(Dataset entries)
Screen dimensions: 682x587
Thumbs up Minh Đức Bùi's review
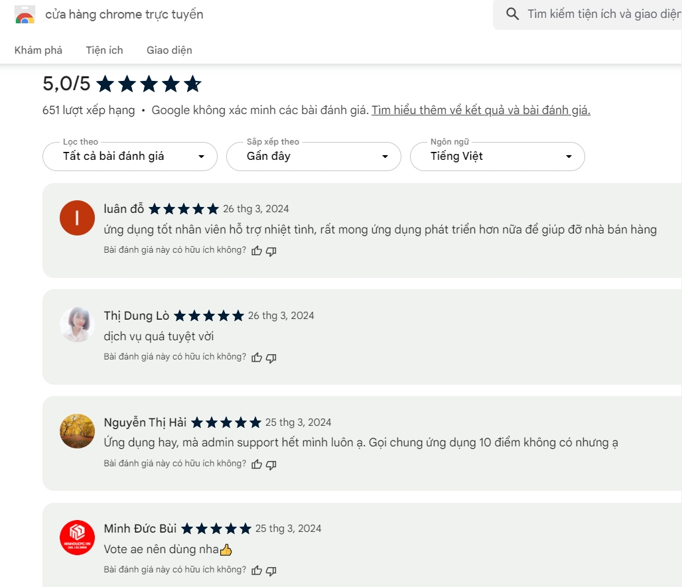point(257,570)
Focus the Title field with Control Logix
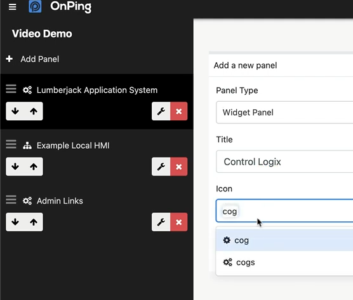This screenshot has width=353, height=300. [x=284, y=161]
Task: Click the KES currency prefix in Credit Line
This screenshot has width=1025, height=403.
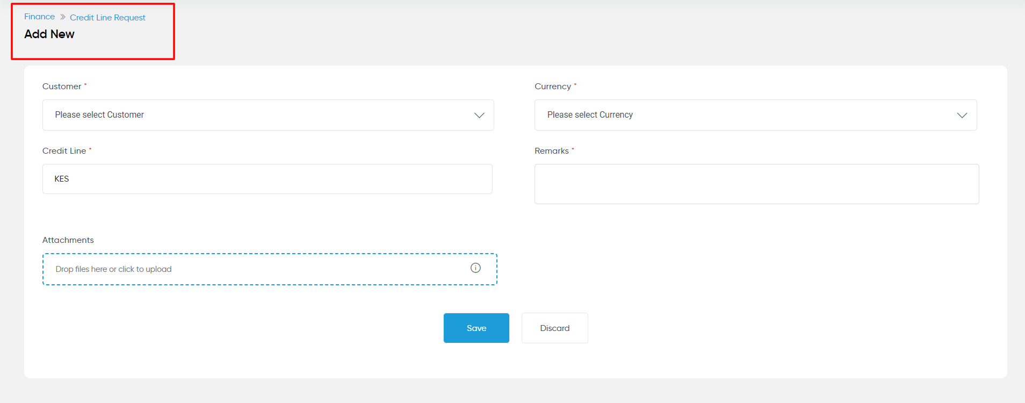Action: pos(62,179)
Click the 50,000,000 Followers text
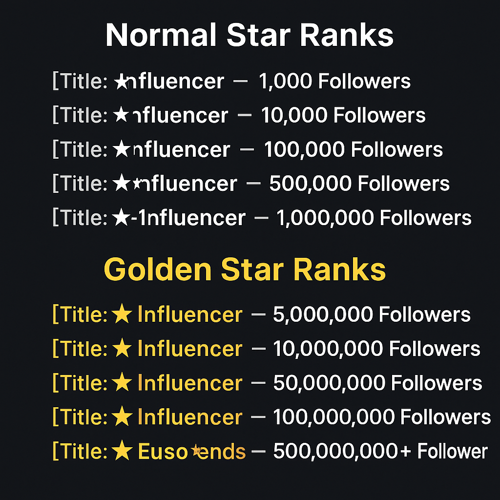The height and width of the screenshot is (500, 500). click(x=377, y=383)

# Aim of the task
Repeat nothing but the lines from the one containing "Focus the Title field with Control Logix" through the end of the entries, exactly, and skip the pictures.

# Finished exercise
Focus the Title field with Control Logix
This screenshot has width=353, height=300. [x=284, y=161]
Task: Click the KES currency prefix in Credit Line
This screenshot has width=1025, height=403.
Action: pos(62,179)
Click the 50,000,000 Followers text
The height and width of the screenshot is (500, 500). click(x=377, y=383)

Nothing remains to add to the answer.